The Kaua‘i RSVP Program, and the county’s Agency on Elderly Affairs coordinated the event that features more than 30 vendors offering volunteer opportunities. These are the same organizations and groups that offer service to the communities.
“This year marks 21 years since Sept. 11, 2001,” said Kealoha Takahashi, the Executive on Aging, Agency of Elderly Affairs. “We continue to honor the sacrifices made that day by remembering the heroes, armed forces, first responders, the countless others’ acts of service to defend our nation’s freedom. The community is encouraged to honor, serve, and unite by engaging in service on this day, and going forward.”
And, the people responded.
“Brian and I can’t do this anymore because of medical reasons,” said Coleen Kasperek who has been at the head of the AARP Taxaide program that is a lifeline for many kupuna during tax time. “We’ve already gotten three prospective volunteers, and are working on a fourth candidate. The more we have, the less we need to work, and the more seniors we can provide service to. We just have a lot of fun.”
Among those checking out the different vendors available, Candace Boxer and Greg Askew, former owners of Ono Pops, came from a medical appointment for Boxer.
“See how it is?” Boxer said. “We just sold Ono Pops, and now, we have to take care of things like this. And Greg is going to find something to volunteer with now that he doesn’t sell frozen treats, anymore.”

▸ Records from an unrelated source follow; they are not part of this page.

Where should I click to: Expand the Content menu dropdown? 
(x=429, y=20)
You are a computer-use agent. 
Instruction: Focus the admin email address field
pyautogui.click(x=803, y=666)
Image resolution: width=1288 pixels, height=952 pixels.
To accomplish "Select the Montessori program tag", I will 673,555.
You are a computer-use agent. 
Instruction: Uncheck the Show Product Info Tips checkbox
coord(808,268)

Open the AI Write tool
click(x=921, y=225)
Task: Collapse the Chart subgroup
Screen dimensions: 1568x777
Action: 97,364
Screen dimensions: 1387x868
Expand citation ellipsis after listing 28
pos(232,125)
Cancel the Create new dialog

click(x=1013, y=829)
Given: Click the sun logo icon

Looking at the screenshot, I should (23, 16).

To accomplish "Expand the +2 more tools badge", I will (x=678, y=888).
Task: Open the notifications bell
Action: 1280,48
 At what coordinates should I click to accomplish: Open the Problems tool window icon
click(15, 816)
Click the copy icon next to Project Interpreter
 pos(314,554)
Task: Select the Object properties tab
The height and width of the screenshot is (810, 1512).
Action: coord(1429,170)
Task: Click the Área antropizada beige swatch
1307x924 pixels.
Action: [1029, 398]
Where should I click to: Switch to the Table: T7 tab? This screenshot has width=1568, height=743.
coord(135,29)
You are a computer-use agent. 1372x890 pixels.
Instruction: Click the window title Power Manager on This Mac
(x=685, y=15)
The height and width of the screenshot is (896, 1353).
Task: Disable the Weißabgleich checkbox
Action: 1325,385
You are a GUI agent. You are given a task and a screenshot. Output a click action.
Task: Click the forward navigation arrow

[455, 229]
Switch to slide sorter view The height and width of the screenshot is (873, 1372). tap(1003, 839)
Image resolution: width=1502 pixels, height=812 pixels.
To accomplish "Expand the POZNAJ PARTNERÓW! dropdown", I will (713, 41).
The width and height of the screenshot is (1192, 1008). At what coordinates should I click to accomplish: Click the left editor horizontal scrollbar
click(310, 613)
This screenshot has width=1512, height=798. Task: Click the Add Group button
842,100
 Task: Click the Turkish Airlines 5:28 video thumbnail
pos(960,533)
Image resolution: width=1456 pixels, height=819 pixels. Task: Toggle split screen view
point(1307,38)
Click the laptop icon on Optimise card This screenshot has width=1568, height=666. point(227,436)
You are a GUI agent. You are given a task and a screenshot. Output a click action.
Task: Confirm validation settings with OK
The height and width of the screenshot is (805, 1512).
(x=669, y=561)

Mayor Derek S.K. Kawakami, paying a visit to each of the 35 participating vendors, said on Sept. 11, 2009, the day the President of the United States issued the Patriot Day Proclamation, the observance officially and permanently became the National Day of Service and Remembrance, the designated observance calling on all interested Americans to participate in this observance through moments of silence, flying of the flag of the United States at half-staff, as well as community service and charitable activities in tribute and remembrance.